SCD is a highly conserved enzyme with multiple isoforms sharing similarities in protein sequences [74]. To date, two human isoforms (1 and 5) and four mouse SCD isoforms (SCD1-4) have been identified [75][76][75,76]. Despite a distinct distribution pattern, the different isoforms share the equal enzymatic function. Particularly, in both human and mice, SCD1 represents the predominant isoform and it is ubiquitously expressed among tissues, with constitutively high levels in lipogenic tissues, such as liver and white adipose tissue [74]. Contrarily, SCD5 is unique to primates and is highly expressed in brain and pancreas [76]. In adult mice, Scd2 isoform is ubiquitously expressed in most tissues except for the liver, whereas Scd3 and Scd4 expression is more restricted [77][78][79][77,78,79].
The existence of multiple SCD1 isoforms, sharing a high sequence homology and catalyzing the same biochemical reaction, poses difficulties in order to distinguish the role of each single isoform and its metabolic contribution. To this end, substantial insights into SCD1 functions have been gained by the use of specific mouse models, in which the expression of SCD1 is downregulated or its activity is inhibited. Several genetically engineered whole body and tissue specific SCD1 knockout models have been utilized [80] as well as Asebia mice, characterized by a whole-body deficiency of SCD1 due to a spontaneous mutation within the SCD1 gene [81]. Additionally, mice treated with antisense oligonucleotides (ASO) against SCD1—which reduces SCD1 expression in liver and adipose tissue—have been extensively employed [82]. Finally, various selective inhibitors targeting SCD1 activity have enabled the clarification of the role of this enzyme. Overall, these models demonstrate that SCD1 is a master regulator of lipid metabolism and is deeply involved in body weight regulation [83][84][83,84]. This is specifically highlighted by the resistance to diet-induced obesity and hepatic steatosis observed in SCD1 deficient mice [85]. These effects are predominantly derived from an increase in FA oxidation and thermogenesis, as well as a reduced lipid synthesis.
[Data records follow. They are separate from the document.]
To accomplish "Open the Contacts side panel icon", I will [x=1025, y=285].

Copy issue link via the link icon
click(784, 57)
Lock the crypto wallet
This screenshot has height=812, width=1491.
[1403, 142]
The increased FA oxidation is mainly explained by a defect of skin permeability in SCD1KO mice which is causing heat leak and water link. The increased lipid oxidation is mediated by the induction of the AMP-activated protein kinase (AMPK) [86], resulting in phosphorylation and inactivation of ACC. The inactivation of this enzyme reduces the cellular levels of malonyl-CoA, a substrate for FA biosynthesis, which in turn suppresses FA oxidation by inhibiting the mitochondrial carnitine palmitoyltransferase 1 (CPT1) shuttle system, which controls the import and oxidation of FA in mitochondria. Malonyl-CoA reduction in SCD1KO mice relieves the inhibition of CPT1 by directing FA into mitochondria where they are subsequently oxidized. In SCD1KO mice, the up-regulation of whole-body thermogenesis in brown adipose tissue (BAT) is mediated by the activation of PGC-1α and uncoupling protein-1, which uncouples oxidative respiration from ATP synthesis, resulting in dissipation of energy as heat [87]. These modulations result in an increased rate of basal thermogenesis and, consequently, of whole-body energy expenditure.
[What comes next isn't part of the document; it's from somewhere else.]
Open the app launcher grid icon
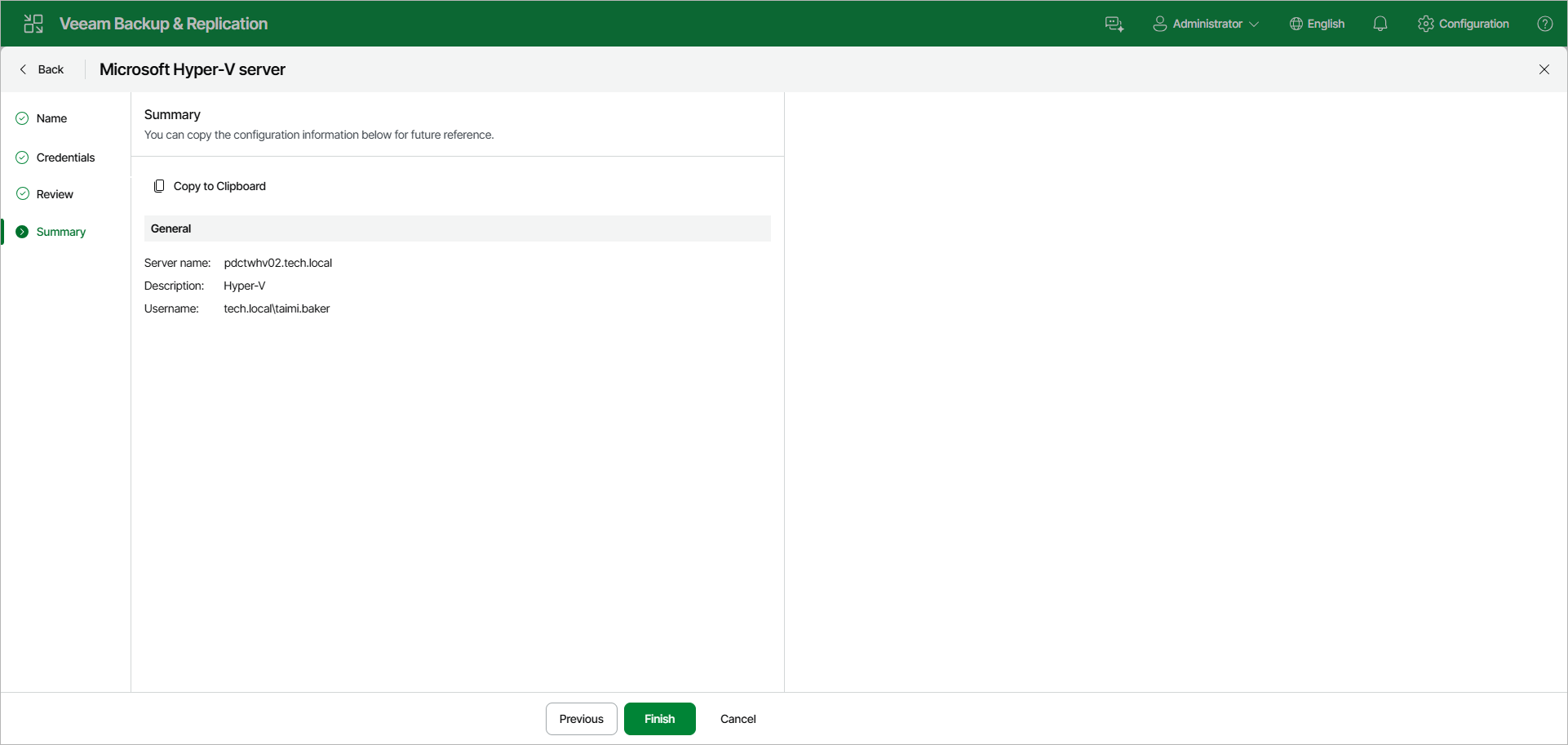The width and height of the screenshot is (1568, 745). click(x=33, y=23)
Although many efforts have been made utilizing total body SCD1KO mice, the confirmation that these mice display altered skin permeability enhancing energy expenditure and protection from high fat diet-induced obesity [88], has led to the generation of tissue specific SCD1KO mice in order to study the contribution of this enzyme to metabolic disorders and related diseases.